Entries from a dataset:
----------

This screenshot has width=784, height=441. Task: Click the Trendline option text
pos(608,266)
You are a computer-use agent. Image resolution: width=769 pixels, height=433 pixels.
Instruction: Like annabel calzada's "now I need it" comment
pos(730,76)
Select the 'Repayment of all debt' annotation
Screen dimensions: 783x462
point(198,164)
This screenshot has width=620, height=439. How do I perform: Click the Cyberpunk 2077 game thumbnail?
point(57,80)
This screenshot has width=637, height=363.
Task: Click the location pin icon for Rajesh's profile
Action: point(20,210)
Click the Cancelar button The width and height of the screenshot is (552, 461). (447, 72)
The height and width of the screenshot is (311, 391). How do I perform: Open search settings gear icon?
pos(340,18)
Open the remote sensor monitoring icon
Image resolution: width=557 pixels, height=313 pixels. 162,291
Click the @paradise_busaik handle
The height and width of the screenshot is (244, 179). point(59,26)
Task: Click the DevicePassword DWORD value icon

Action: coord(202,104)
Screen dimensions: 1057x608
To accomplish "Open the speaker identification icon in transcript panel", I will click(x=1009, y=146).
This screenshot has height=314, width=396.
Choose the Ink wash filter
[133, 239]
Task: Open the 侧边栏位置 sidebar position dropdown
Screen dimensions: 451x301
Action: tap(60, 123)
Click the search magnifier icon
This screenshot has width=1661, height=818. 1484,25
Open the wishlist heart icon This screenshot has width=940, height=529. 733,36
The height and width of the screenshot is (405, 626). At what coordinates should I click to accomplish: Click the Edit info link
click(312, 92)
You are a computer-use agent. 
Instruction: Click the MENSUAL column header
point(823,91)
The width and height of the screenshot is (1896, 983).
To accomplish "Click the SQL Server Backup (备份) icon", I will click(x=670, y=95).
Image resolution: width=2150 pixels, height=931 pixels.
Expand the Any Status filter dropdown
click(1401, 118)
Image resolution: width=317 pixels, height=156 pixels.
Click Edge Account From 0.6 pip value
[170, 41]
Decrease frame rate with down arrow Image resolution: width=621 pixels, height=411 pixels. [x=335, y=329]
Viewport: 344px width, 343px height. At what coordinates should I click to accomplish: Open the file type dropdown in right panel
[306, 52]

----------

▶ [Task details]: Copy these rows word for word.

▶ [Result of this exercise]:
This screenshot has width=784, height=441. Task: Click the Trendline option text
pos(608,266)
You are a computer-use agent. Image resolution: width=769 pixels, height=433 pixels.
Instruction: Like annabel calzada's "now I need it" comment
pos(730,76)
Select the 'Repayment of all debt' annotation
Screen dimensions: 783x462
point(198,164)
This screenshot has width=620, height=439. How do I perform: Click the Cyberpunk 2077 game thumbnail?
point(57,80)
This screenshot has width=637, height=363.
Task: Click the location pin icon for Rajesh's profile
Action: point(20,210)
Click the Cancelar button The width and height of the screenshot is (552, 461). (447, 72)
The height and width of the screenshot is (311, 391). How do I perform: Open search settings gear icon?
pos(340,18)
Open the remote sensor monitoring icon
Image resolution: width=557 pixels, height=313 pixels. 162,291
Click the @paradise_busaik handle
The height and width of the screenshot is (244, 179). point(59,26)
Task: Click the DevicePassword DWORD value icon

Action: coord(202,104)
Screen dimensions: 1057x608
To accomplish "Open the speaker identification icon in transcript panel", I will click(x=1009, y=146).
This screenshot has height=314, width=396.
Choose the Ink wash filter
[133, 239]
Task: Open the 侧边栏位置 sidebar position dropdown
Screen dimensions: 451x301
Action: tap(60, 123)
Click the search magnifier icon
This screenshot has width=1661, height=818. 1484,25
Open the wishlist heart icon This screenshot has width=940, height=529. 733,36
The height and width of the screenshot is (405, 626). At what coordinates should I click to accomplish: Click the Edit info link
click(312, 92)
You are a computer-use agent. 
Instruction: Click the MENSUAL column header
point(823,91)
The width and height of the screenshot is (1896, 983).
To accomplish "Click the SQL Server Backup (备份) icon", I will click(x=670, y=95).
Image resolution: width=2150 pixels, height=931 pixels.
Expand the Any Status filter dropdown
click(1401, 118)
Image resolution: width=317 pixels, height=156 pixels.
Click Edge Account From 0.6 pip value
[170, 41]
Decrease frame rate with down arrow Image resolution: width=621 pixels, height=411 pixels. [x=335, y=329]
Viewport: 344px width, 343px height. At what coordinates should I click to accomplish: Open the file type dropdown in right panel
[306, 52]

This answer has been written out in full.